AOC’s Met Gala dress was an item of much tweeting over the past week. The right-wing just cannot help itself but to chomp on delicious bait and bring attention to its most hated enemies. In fact, worse-than-useless institution number one, The Daily Wire, went as far as to proactively make cool propaganda for her:
Wow. Great job making your enemies look really awesome. Imagine if The Paper Of Record put out custom images of Florida Governor Ron DeSantis looking very patriotic and powerful. A really a good litmus test to run when you are about it produce any media, including tweets, is to ask yourself: Would my enemy provide this content for my side, if the situation were reversed? There is really no way the right is going to surmount the tyranny of algorithms when it is literally spending more time feeding the algorithm exactly what it wants than what it doesn’t. Imagine if the endless boomerism machine that is mainstream conservatism was spending its time by promoting actual dissident right media. And yes, it is possible. Curtis Yarvin just appeared on Tucker Carlson’s show only a few weeks ago. The bandwidth is there for us to occupy, if we just had the will to seize it.

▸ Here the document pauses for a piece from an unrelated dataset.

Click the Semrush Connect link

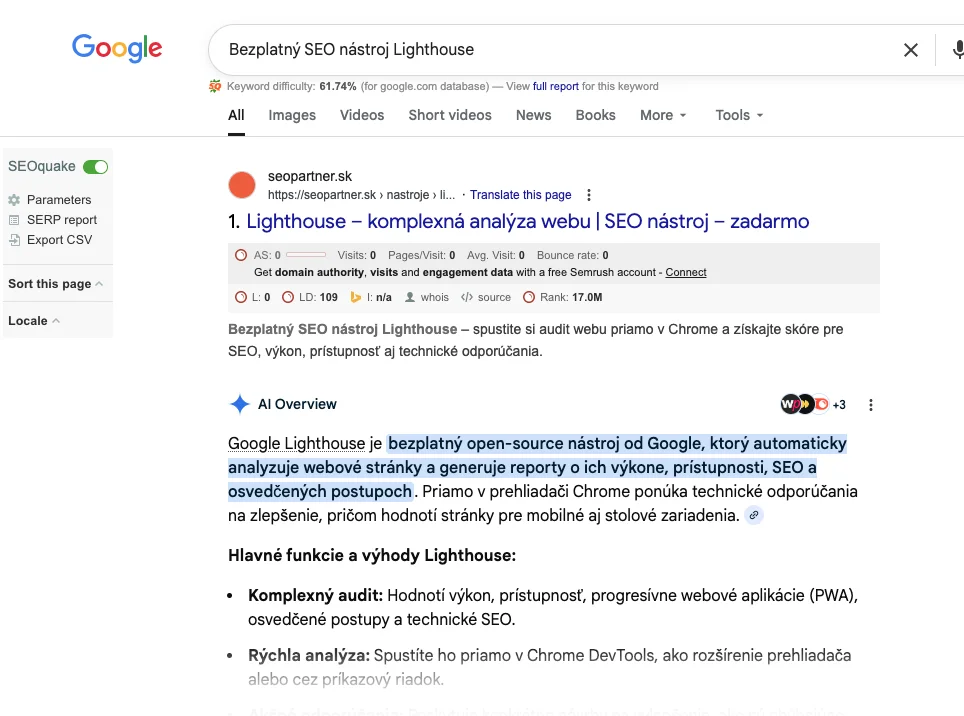685,272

How to do this? I don’t know, but one thing I am trying lately is digging into the comments of particularly interesting thread, finding a right-wing normie arguing with a left-wing normie, and injecting some spice into the conversation.
Again, the fact that Yarvin is now in Tucker’s sphere shows us that it is possible. Just do anything but promote your enemies. In fact, don’t even talk to them. One thing my twitter followers won’t realize is that I block every single leftist I encounter. I have virtually every news, sports, and media entertainment account blocked. I see none of it. I even block the zero follower NPCs that appear in my feed. When I go into one of these threads, looking for a place to drop a response, I block every leftist I find. I usually even block the leftist in the thread I post in, so that only the right-winger I am teaming up with even sees it. The guy I was responding to just above is blocked (he deleted the tweet, though). Why would you talk to your enemy? In the history of warfare, when have the foot soldiers on one side held conversations with the other? During the first World War, British officers wisely prevented their soldiers from associating with the Germans after the famous Christmas truce of 1914.
This gets into a general pattern I’ve noticed of right-wingers failing to truly internalize their own narratives. In this case, it is the friend/enemy distinction. There are a number of different narratives we could talk about, but that’s for another time….
Last minute insert: As I was about to hit publish, I learned that Black Lives Matter is actually causing some trouble. And of course, in the worse-than-useless department, we have the classic:
Please, do not “support” Black Lives Matter. I do not support them; I do not support anything they do. If they happen to be doing something that might help me, I won’t try to stop them. In fact, I won’t bother interacting with them at all, even when they are doing things I don’t like.
This guy seems to get it:
BLM is a dangerous animal. It has no logical or even coherent set of goals other than its tribal interests, just as I mentioned earlier. Going anywhere near such a thing, if you are not a member of those tribal interests, is extremely dangerous. This is a force of nature that you should not wish to have anything to do with. Whatever BLM ends up doing in this round of action, it will seek above all to shore up its own power at the expense of competitors.